What Is Noisette Blvd Harboring Now

Exit the former Navy base, recently erected Riverfront Park – turn right onto N. Hobson Ave following the sharp left curve, then immediately yield right onto Noisette Blvd. Rapidly approach the set speed limit of 30 mph, You will near the road laden train tracks and cross a trendy fishing bridge. But just before you make the final jagged left curve headed toward Virginia Ave., be sure to look on the left hand side and you will surely see what appears to be a wooden tunnel from Maryland turnpike or perhaps some strange wooden garden green house. Across the enclosed fence you’ll note some strange almost village lettering, losttrades.com. Curious? I was! So naturally I went to the website. At first I was like - what does an odd shaped wooden doohickey have to do with film making? “Lost Trades is a collection of adventure based individuals with common goals: to bring about positive social and environmental change by building examples of human creativity, expeditioning to places of extreme beauty and documenting these voyages on film.” I began to explore some more and learned that Lost Trades is based on three Brothers from Woodstock, Vermont where the Brothers grew up in the mountains of New England. Somehow with only craftsmanship in their blood, a dream, and determination they came to Charleston, SC. July 2, 1999 on the Stono River, apparently on the old “Burnt Oak Plantation”; 9,000 hours invested - the three Brothers manual built ALLURA. A 50 ft. catamaran, 16,000 lbs. comprised of Okume Mahogany plywood and Douglas Fir, needing only 4 ft. of water when sailing. Certified for 77 passengers, the Brothers sailed the ALLURA to the Caribbean and started a day charter business.
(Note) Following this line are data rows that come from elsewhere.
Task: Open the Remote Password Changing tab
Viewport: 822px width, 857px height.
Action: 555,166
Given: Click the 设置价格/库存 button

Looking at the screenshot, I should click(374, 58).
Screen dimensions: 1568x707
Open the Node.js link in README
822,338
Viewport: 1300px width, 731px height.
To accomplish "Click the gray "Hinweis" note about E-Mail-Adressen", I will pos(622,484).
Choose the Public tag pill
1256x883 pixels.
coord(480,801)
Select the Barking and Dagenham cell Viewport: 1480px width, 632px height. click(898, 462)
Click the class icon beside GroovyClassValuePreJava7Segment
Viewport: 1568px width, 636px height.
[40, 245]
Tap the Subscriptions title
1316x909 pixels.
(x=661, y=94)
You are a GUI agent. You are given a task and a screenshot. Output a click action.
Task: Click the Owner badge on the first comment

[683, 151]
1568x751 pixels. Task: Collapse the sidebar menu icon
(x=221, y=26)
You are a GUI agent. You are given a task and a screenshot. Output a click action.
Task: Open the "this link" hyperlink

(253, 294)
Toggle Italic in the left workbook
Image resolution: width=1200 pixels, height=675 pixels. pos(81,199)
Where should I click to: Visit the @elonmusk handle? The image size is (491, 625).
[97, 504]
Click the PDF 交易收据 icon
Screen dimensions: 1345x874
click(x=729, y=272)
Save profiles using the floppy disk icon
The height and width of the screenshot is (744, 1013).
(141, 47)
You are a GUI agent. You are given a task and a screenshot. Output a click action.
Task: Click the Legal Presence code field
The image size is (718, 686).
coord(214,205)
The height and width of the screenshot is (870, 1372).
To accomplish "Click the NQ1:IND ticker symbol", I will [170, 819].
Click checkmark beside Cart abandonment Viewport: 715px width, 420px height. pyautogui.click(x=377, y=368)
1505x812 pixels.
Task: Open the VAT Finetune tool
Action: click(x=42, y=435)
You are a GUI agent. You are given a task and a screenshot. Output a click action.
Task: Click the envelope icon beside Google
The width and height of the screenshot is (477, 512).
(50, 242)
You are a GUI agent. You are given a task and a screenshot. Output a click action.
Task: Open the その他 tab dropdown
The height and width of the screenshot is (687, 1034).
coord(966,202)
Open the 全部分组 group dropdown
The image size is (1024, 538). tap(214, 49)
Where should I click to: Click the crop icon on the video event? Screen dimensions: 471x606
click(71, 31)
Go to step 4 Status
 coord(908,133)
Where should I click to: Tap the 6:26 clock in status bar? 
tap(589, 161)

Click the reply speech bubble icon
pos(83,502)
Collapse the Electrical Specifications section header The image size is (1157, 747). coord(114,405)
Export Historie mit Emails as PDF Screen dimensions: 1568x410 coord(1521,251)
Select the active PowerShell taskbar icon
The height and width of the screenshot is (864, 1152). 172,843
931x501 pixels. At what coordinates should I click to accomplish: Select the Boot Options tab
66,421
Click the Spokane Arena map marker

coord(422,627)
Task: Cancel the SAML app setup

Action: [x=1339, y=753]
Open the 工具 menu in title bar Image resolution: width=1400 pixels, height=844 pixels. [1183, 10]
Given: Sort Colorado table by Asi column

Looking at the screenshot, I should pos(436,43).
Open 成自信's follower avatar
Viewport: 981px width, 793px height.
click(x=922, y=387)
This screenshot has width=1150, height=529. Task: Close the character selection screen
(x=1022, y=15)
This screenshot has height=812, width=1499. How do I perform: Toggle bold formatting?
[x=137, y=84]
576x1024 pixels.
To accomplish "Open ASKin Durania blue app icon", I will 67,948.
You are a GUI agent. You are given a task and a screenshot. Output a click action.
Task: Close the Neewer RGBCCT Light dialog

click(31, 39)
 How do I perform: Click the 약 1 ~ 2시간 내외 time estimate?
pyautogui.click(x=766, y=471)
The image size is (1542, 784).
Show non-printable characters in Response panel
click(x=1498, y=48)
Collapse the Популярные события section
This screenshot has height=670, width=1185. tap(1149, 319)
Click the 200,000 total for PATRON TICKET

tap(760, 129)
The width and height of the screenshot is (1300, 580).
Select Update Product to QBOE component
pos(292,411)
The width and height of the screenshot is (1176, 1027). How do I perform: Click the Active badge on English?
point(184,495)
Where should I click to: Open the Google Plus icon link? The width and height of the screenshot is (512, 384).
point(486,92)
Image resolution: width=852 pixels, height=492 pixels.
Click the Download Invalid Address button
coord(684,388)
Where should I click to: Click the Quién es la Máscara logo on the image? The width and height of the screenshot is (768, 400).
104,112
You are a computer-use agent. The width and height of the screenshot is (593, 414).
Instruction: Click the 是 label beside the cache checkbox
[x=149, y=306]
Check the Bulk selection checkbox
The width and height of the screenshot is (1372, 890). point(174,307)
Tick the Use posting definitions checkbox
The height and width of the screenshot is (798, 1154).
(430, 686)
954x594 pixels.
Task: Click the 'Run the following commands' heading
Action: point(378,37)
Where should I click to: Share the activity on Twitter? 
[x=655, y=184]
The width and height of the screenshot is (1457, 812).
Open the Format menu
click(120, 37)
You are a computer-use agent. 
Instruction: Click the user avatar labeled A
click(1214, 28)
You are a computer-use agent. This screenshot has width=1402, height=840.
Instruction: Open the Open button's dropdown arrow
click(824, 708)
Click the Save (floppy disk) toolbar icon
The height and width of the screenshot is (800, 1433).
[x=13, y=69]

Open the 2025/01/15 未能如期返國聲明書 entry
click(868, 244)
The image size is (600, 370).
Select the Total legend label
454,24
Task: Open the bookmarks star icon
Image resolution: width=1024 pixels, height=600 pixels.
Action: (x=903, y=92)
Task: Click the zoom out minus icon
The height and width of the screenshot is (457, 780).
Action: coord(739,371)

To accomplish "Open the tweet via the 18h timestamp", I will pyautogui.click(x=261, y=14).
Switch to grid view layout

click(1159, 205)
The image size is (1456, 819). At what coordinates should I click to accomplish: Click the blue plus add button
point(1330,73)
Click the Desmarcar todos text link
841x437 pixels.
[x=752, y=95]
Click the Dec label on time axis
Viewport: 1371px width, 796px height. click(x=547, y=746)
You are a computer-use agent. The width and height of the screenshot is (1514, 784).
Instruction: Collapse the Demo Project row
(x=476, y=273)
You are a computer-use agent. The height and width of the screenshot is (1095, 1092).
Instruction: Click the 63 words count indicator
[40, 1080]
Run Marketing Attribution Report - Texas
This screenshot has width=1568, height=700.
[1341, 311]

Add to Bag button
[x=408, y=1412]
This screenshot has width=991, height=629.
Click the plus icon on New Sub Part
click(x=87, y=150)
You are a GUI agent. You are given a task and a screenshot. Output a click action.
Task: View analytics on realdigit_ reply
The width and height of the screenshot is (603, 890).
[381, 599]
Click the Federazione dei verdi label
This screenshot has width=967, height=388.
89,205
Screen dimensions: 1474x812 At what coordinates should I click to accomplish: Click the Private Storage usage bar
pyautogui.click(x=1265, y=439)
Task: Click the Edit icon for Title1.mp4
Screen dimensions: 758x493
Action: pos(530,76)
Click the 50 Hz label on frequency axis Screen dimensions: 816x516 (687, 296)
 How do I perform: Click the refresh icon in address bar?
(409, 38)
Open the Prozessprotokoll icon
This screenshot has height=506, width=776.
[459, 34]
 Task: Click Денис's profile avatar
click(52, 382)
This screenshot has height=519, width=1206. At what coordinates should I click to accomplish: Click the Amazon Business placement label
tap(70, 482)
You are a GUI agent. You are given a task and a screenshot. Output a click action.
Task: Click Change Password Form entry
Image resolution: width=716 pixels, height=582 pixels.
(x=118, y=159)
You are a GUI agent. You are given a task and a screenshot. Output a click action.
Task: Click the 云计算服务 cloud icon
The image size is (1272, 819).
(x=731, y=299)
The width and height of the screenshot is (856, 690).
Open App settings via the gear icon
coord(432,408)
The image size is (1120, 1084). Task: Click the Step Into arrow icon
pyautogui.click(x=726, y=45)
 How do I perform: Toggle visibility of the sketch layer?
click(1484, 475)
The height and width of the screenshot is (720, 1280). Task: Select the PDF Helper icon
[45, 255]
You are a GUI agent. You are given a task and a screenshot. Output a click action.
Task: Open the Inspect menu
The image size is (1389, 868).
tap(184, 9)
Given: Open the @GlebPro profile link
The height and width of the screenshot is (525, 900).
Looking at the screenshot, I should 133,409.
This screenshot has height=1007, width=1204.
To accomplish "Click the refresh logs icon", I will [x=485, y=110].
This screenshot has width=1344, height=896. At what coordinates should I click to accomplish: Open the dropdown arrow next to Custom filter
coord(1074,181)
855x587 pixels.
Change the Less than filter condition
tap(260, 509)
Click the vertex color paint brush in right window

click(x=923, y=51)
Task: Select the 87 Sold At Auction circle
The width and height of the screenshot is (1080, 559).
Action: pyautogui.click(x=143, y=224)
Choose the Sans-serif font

Today, on Noisette Blvd. here in Charleston, SC is part of their GREENHORN BOAT SHOP. It is their MOBILE BOAT SHOP that they are able to pack up the entire warehouse and relocate to other 'port cities and coastal areas around the world.' Hence, the odd shaped tunnel is merely a 'giant tent with removable metal poles and a large tarp cover'. At the Navy Base Revitalization Project on Noisette Blvd, Lost Trades is building a 55 ft. Searunner wooden catamaran. Lost Trades also have an interest in Viking ships, canoes, kayaks, and rowing vessels. They offer apprenticeship and international exchange programs. “We build the highest quality sailing catamarans in the world, with the lowest low-tech tools. A few circular saws, jigsaws, sanders, and drills are all we need to create the ultimate sailing machine out of wood.” The website Lost Trades is a must read for more information on their history, expeditions, films, how to apply for apprenticeship… Meanwhile’ I am continuing to enjoy my rides to and fro work, noting the oblong progress on the craftsmanship. Wondering what their research has found for the 'renewable material for use in marine grade plywood' such as 'Airheart' vs the tropical hardwood. So Readers, be sure to take a look at the progress next time you are in the area! BTW: With as much rain water as Noisette Blvd tends to harbor after every down pour, Lost Trades might want to get started on those canoes!

1 Comments With Humanity:

Pam said...

What a beautiful catamaran! I hadn't heard about them before, and have a weakness for wooden boats of any kind - thanks for bringing this to everyone's attention.